2016q3 Homework3 (mergesort-concurrence)

# 2016q3 Homework3 (mergesort-concurrence) contributed by <`abba123`> ## 開發環境 OS : ubuntu 16.04.1 LTS ``` lscpu ``` ``` Architecture: x86_64 CPU 作業模式： 32-bit, 64-bit Byte Order: Little Endian CPU(s): 4 On-line CPU(s) list: 0-3 每核心執行緒數： 2 每通訊端核心數： 2 Socket(s): 1 NUMA 節點： 1 供應商識別號： GenuineIntel CPU 家族： 6 型號： 58 Model name: Intel(R) Core(TM) i5-3210M CPU @ 2.50GHz 製程： 9 CPU MHz： 1924.316 CPU max MHz: 3100.0000 CPU min MHz: 1200.0000 BogoMIPS: 4988.73 虛擬： VT-x L1d 快取： 32K L1i 快取： 32K L2 快取： 256K L3 快取： 3072K NUMA node0 CPU(s): 0-3 ``` ## 案例分析: [mergesort-concurrent](https://github.com/sysprog21/mergesort-concurrent) (對單向 Linked List) ### Thread pool ref: http://openhome.cc/Gossip/DesignPattern/ThreadPool.htm http://swind.code-life.info/posts/c-thread-pool.html 在一般使用 thread 的時候，當一個請求到來，就會建立一個新的 thread，用完之後，便不再使用。

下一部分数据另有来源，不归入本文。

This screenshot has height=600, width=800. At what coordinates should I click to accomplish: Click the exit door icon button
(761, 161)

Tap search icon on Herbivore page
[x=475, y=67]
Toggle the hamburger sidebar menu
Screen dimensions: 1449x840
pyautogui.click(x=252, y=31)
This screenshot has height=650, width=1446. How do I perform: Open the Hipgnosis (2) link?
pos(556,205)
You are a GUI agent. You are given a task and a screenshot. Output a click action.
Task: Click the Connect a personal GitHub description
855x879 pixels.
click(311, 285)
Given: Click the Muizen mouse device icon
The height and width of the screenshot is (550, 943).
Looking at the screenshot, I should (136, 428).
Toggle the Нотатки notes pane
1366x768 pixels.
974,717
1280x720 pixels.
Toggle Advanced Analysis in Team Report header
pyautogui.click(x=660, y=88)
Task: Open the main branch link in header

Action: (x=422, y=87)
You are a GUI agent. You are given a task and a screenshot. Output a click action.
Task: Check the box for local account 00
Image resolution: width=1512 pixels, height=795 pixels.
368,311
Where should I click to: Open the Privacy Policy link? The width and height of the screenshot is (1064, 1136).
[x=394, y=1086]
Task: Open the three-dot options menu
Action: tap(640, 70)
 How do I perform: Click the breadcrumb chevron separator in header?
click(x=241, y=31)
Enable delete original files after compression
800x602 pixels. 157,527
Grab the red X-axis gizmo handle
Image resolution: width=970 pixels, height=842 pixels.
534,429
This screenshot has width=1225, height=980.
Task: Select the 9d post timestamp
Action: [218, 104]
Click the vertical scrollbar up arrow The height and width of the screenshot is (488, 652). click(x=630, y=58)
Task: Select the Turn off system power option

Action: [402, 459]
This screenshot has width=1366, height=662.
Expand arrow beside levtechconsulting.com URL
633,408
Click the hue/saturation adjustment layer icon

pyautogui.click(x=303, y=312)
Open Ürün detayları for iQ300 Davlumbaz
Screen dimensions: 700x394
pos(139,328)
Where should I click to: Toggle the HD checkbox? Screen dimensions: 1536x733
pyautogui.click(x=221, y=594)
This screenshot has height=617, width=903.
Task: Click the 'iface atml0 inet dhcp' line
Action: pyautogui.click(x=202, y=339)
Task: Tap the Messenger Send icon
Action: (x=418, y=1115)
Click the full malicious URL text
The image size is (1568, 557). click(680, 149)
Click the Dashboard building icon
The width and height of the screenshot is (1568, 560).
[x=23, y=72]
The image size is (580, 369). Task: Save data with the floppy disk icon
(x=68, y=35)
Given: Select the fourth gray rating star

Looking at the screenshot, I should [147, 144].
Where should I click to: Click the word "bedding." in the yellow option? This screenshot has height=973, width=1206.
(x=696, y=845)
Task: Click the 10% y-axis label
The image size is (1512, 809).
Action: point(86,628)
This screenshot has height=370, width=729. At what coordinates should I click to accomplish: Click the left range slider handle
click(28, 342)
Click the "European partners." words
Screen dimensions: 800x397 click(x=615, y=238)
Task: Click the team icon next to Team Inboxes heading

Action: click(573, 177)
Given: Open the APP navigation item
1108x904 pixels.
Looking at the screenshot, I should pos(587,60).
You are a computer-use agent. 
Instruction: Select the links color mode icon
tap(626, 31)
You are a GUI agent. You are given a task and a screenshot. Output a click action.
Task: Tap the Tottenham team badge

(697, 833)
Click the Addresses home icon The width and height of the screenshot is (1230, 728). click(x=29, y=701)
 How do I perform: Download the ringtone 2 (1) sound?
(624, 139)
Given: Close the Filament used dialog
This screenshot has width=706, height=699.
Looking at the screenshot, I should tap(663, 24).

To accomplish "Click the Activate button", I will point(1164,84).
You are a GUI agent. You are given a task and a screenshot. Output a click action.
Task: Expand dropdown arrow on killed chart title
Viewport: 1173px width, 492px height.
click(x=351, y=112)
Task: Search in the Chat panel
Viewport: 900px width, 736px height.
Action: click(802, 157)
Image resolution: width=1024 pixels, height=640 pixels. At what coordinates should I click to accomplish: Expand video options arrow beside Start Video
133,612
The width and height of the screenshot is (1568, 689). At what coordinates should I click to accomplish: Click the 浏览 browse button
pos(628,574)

但 thread 的建立需要系統資源，對於一個接受許多請求的情況，就會不斷的建立新執行緒，造成系統效能的降低。 thread pool 的概念就是重複使用建好的 thread。 ![](https://i.imgur.com/MqlKMva.png) task_t 裡面包含了要做的 function 和要傳的參數 ```c= typedef struct _task { void (*func)(void *); void *arg; struct _task *next, *last; } task_t; ``` task_queue 的資料結構，包含了 lock 去控制 task 的執行 ```c= typedef struct { task_t *head, *tail; pthread_mutex_t mutex; pthread_cond_t cond; uint32_t size; } tqueue_t; ``` thread_pool 裡面包含了所有的 thread 以及 task_queue ```c= typedef struct { pthread_t *threads; uint32_t count; tqueue_t *queue; } tpool_t; ``` ## 作業要求 * 將 merge sort 的實做改為可接受 [phonebook-concurrent](https://github.com/sysprog21/phonebook-concurrent) 的 35 萬筆資料輸入的資料檔 * 字典檔資料需要事先用 `sort -R` 處理過 * 思考如何得到均勻分佈的亂數排列，並且設計自動測試的機制原本檔案接收的資料是數字，但我們要改成可以接受英文的排序，所以必須要做一點小更動首先把 node 裡面改成可接受 string ```c= typedef struct node { char str[20]; struct node *next; } node_t; ``` 這邊我們改一下判斷式 strcmp 這邊的比較是依照字典排序剛好符合我們的需求 ```c= while (a->size && b->size) { llist_t *small = (llist_t *) ((intptr_t) a * (strcmp(a->head->str,b->head->str)<= 0) + (intptr_t) b * (strcmp(a->head->str,b->head->str) > 0)); ``` 我們先把原本的資料打散 ``` $ uniq words.txt | sort -R > words_input.txt ``` Makefile 的部份寫了一套自動比較的script 這邊我們用 diff 來比較正確性 ``` plot: sort ./sort 1 diff words.txt output.txt ./sort 2 diff words.txt output.txt ./sort 4 diff words.txt output.txt ./sort 8 diff words.txt output.txt ./sort 16 diff words.txt output.txt ./sort 32 diff words.txt output.txt gnuplot plot.gp ``` ![](https://i.imgur.com/JGOs9qr.png)